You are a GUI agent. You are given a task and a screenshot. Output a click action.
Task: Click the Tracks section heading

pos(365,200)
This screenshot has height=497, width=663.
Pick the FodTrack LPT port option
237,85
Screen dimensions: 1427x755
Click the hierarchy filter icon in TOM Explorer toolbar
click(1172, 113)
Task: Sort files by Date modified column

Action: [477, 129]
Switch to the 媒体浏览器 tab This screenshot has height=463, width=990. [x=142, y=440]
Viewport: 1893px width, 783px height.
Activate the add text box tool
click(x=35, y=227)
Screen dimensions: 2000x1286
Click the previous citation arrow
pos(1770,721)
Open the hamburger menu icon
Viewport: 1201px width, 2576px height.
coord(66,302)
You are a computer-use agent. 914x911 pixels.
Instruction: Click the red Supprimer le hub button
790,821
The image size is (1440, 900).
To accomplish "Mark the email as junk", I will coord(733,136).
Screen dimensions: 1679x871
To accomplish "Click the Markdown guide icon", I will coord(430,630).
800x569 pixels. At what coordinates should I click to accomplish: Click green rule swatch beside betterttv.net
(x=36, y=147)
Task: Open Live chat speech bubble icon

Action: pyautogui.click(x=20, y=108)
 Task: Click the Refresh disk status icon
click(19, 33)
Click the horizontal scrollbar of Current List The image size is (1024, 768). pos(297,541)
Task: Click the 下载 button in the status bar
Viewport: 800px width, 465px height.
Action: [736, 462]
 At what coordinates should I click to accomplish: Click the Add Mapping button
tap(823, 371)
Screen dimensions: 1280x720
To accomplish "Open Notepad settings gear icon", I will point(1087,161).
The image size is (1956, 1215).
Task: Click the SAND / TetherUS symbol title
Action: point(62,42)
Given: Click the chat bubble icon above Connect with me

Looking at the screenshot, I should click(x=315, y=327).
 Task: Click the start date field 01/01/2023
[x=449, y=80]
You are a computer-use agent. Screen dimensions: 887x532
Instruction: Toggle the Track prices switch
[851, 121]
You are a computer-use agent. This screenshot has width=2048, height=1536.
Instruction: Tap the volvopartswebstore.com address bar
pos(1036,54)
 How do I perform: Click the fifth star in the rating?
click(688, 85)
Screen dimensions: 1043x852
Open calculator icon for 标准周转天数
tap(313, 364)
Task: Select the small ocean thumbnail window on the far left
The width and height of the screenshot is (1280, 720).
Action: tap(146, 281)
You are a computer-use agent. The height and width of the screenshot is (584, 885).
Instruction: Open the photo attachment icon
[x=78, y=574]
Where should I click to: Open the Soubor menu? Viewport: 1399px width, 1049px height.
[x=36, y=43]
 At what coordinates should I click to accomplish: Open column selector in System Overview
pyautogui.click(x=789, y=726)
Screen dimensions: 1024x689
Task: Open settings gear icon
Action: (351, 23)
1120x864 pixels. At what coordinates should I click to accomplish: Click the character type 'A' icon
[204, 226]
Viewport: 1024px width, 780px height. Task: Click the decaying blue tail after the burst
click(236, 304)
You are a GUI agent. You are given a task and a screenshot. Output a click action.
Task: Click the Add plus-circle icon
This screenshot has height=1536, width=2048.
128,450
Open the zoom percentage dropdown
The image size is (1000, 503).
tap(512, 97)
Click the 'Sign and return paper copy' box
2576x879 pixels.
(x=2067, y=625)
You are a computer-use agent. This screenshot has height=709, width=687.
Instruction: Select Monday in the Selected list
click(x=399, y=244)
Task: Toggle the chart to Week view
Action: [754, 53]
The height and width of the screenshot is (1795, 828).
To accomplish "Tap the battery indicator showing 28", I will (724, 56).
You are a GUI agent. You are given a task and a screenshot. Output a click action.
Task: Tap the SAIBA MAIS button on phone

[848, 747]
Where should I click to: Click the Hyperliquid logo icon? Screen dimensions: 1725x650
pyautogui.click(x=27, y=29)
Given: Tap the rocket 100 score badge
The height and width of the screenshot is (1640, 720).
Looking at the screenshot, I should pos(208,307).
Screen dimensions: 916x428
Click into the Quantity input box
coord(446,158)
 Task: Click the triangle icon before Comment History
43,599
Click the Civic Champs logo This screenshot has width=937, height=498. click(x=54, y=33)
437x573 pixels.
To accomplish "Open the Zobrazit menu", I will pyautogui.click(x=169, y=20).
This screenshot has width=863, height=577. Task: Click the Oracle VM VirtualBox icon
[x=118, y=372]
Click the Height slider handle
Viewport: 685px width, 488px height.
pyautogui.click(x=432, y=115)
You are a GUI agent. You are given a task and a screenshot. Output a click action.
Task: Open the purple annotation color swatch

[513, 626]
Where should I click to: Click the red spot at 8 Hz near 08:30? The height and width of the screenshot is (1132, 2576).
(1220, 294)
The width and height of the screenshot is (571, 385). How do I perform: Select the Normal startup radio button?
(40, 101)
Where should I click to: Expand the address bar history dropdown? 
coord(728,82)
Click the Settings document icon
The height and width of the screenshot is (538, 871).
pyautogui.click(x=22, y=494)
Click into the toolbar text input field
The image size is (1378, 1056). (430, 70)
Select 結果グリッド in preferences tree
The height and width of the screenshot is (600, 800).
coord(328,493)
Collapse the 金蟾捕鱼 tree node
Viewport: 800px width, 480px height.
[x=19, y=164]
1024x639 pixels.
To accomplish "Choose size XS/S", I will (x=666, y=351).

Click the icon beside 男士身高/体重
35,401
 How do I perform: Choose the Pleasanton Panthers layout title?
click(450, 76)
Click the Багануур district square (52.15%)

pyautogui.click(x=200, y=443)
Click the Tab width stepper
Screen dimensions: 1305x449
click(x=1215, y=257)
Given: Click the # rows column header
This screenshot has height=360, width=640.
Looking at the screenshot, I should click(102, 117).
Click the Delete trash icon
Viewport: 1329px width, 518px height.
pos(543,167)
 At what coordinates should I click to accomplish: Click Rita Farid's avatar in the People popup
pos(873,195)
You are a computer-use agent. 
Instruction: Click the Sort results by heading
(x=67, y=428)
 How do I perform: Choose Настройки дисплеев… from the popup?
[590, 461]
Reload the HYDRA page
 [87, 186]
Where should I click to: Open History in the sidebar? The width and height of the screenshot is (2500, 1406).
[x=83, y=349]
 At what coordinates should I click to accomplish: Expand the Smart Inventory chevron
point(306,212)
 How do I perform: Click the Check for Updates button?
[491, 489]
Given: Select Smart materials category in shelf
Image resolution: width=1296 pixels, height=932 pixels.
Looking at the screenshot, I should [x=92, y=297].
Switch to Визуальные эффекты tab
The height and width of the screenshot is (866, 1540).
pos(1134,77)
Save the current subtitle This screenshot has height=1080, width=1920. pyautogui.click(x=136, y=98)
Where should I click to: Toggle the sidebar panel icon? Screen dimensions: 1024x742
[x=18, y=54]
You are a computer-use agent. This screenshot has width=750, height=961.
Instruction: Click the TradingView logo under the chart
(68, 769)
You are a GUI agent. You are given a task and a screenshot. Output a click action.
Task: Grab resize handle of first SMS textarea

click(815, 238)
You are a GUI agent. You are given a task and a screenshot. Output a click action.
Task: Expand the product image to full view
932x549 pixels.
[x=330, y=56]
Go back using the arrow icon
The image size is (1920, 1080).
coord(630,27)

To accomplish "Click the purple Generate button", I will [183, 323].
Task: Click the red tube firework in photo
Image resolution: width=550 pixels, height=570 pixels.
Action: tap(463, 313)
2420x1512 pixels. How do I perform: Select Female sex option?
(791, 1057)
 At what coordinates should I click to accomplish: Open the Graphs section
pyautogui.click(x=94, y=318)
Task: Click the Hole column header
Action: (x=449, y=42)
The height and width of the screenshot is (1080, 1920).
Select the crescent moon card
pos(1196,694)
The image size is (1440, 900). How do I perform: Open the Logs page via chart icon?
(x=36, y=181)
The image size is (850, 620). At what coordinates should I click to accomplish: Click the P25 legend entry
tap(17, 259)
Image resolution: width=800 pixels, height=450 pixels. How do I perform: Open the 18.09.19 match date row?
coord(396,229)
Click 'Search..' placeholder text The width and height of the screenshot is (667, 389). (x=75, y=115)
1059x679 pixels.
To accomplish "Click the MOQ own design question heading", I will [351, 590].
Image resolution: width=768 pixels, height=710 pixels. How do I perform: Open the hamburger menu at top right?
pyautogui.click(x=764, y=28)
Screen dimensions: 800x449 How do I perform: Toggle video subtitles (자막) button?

**What you need to do**.
Print, character for character, the stretch of the listing above that opens with the line containing "Given: Click the # rows column header" and closes with the line containing "[x=83, y=349]", both of those lines included, and nothing else.

**Solved problem**.
Given: Click the # rows column header
This screenshot has height=360, width=640.
Looking at the screenshot, I should click(102, 117).
Click the Delete trash icon
Viewport: 1329px width, 518px height.
pos(543,167)
 At what coordinates should I click to accomplish: Click Rita Farid's avatar in the People popup
pos(873,195)
You are a computer-use agent. 
Instruction: Click the Sort results by heading
(x=67, y=428)
 How do I perform: Choose Настройки дисплеев… from the popup?
[590, 461]
Reload the HYDRA page
 [87, 186]
Where should I click to: Open History in the sidebar? The width and height of the screenshot is (2500, 1406).
[x=83, y=349]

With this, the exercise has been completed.